Хоффстетлер утешает себя тем, что этим утром такое презрение к себе оправдано.
Пока Михалков не даст добро на извлечение, псы «Оккама» должны получить кость, чтобы им было что грызть.
– …Дерьмовой муры! – наконец заканчивает фразу Стрикланд. – Дерьмовая мура! Ты можешь сказать генералу Хойту, что доктор Хоффстетлер… Боб… сошелся с амазонскими дикарями. Обращается с этой тварью, словно она бог. Может она из СССР. Запиши это, Флеминг. Может быть, у них в Советах не такие боги, как у нас…
Горло Хоффстетлера перехватывает от тревоги, он сглатывает ее как большую пилюлю. Ричард Стрикланд – далеко не первый, кто подкапывается под его происхождение, но он может оказаться первым, кто в состоянии докопаться до истины.

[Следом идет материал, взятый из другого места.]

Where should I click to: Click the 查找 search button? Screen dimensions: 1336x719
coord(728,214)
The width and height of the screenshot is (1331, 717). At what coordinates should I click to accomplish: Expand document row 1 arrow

Хотя Хоффстетлер никогда не встречался с генералом Хойтом, даже фото не видел, он чувствует, что тот нависает над ними грандиозным силуэтом, отпечатанной на потолке фигурой, гигантским кукольником, которому нравится стравливать двух марионеток и смотреть, кто окажется сильнее.
Хоффстетлер прячет нервозность, глядя на существо.
Его карьерный путь отмечен страстью к славе, правда, но такой сорт внимания ему вовсе не требуется. Но от этой битвы он не в состоянии уклониться, если хочет, чтобы выжил девонианец, чтобы выжила Элиза Эспозито, чтобы выжил в конечном итоге он сам.
Под ярким светом лампы, сидя в свертывающейся крови умирающего существа, он внезапно осознает, что связь девонианца с миром природы только начинается с Амазонки, что его гибель может означать уничтожение некоей цельности, прекращение прогресса везде и для всех.
– Ключи, – он смело протягивает ладонь. – Его надо немедленно вернуть в воду.